"The tourism of atrocity."
Is going to see the sites of historical horrors — Nazi concentration camps, Pol Pot's killing fields — a moral responsibility or a vile indulgence? How about revisiting them? Consider Rwanda. We learn in Sean Christopher Lewis' compelling Dogs of Rwanda, being performed at the InterAct Theatre Company through June 18, that in Rwanda there is an old woman who shows tourists around in exchange for a few coins. She is a survivor of the 100-day 1994 genocide — called "the Bad Time"— when the Hutu ethnic majority slaughtered 800,000 members of the Tutsi minority.

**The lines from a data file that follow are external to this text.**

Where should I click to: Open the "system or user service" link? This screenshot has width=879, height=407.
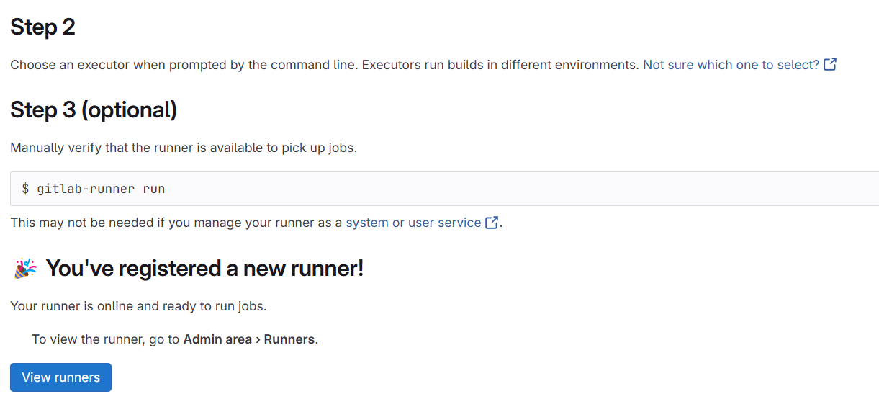[x=413, y=223]
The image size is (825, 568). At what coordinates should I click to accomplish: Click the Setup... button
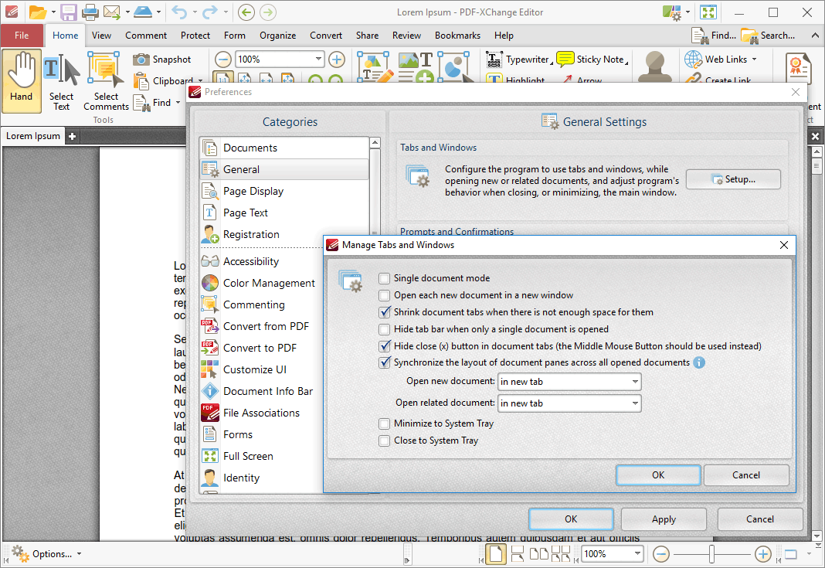point(733,179)
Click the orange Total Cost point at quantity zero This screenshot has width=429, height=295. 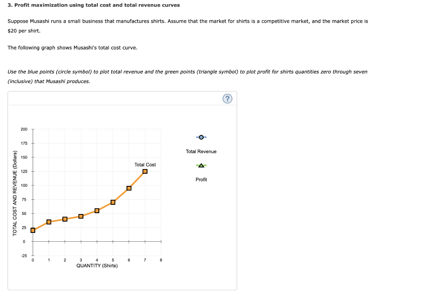click(x=33, y=230)
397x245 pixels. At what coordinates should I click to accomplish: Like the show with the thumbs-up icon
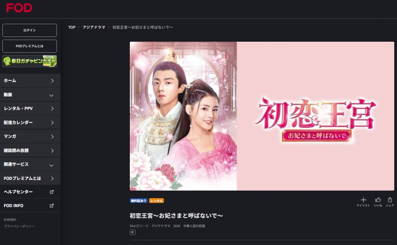[378, 200]
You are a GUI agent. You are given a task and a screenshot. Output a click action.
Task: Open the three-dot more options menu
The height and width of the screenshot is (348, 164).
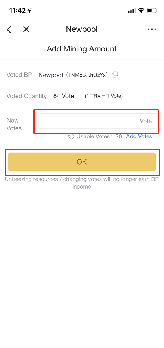152,29
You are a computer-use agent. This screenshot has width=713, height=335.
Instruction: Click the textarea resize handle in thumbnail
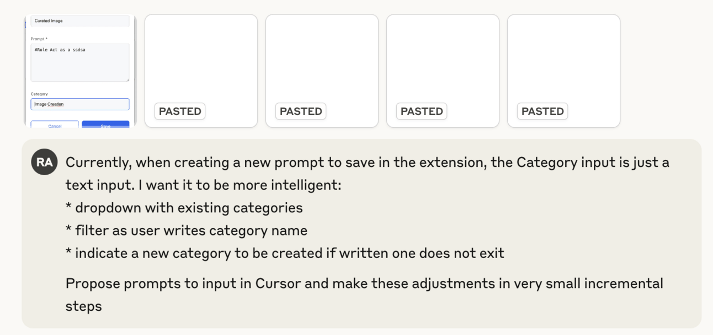[x=127, y=79]
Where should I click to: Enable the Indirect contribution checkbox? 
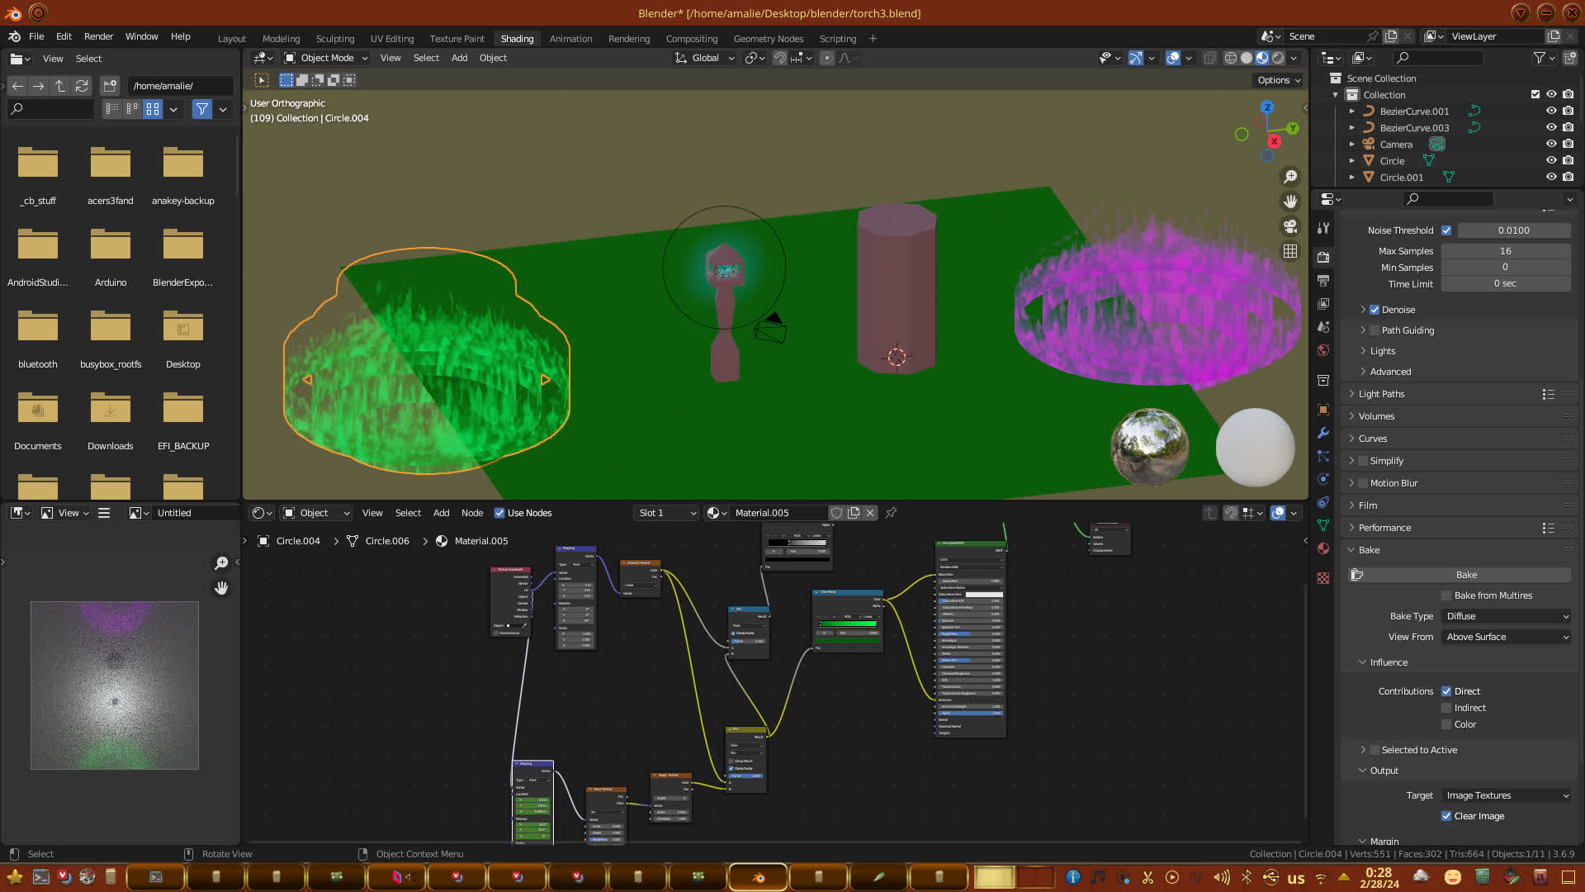pos(1446,708)
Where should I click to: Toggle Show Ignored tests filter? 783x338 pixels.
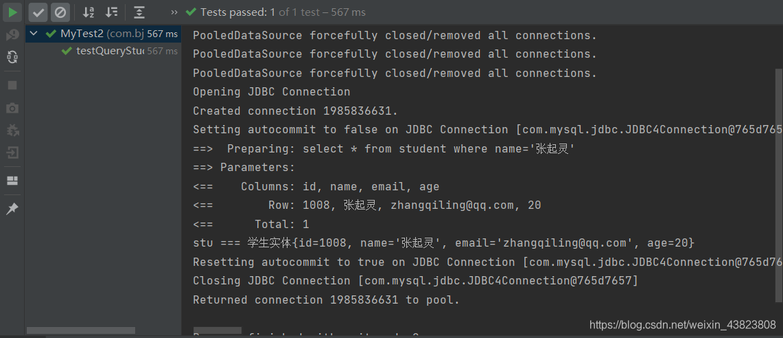[x=60, y=12]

And then there are those who come back to the scene of atrocities they once saw. David, a dog-lover and writer, has received a note about a book he wrote: "There are untruths here." The book is an account of his experience 20 years before, as a 16-year-old missionary in Africa, when he and his girlfriend, Mary, literally stumbled into the genocide. As bodies floated down the river, a young man named God's Blessing leads them into the woods. He is the author of the note.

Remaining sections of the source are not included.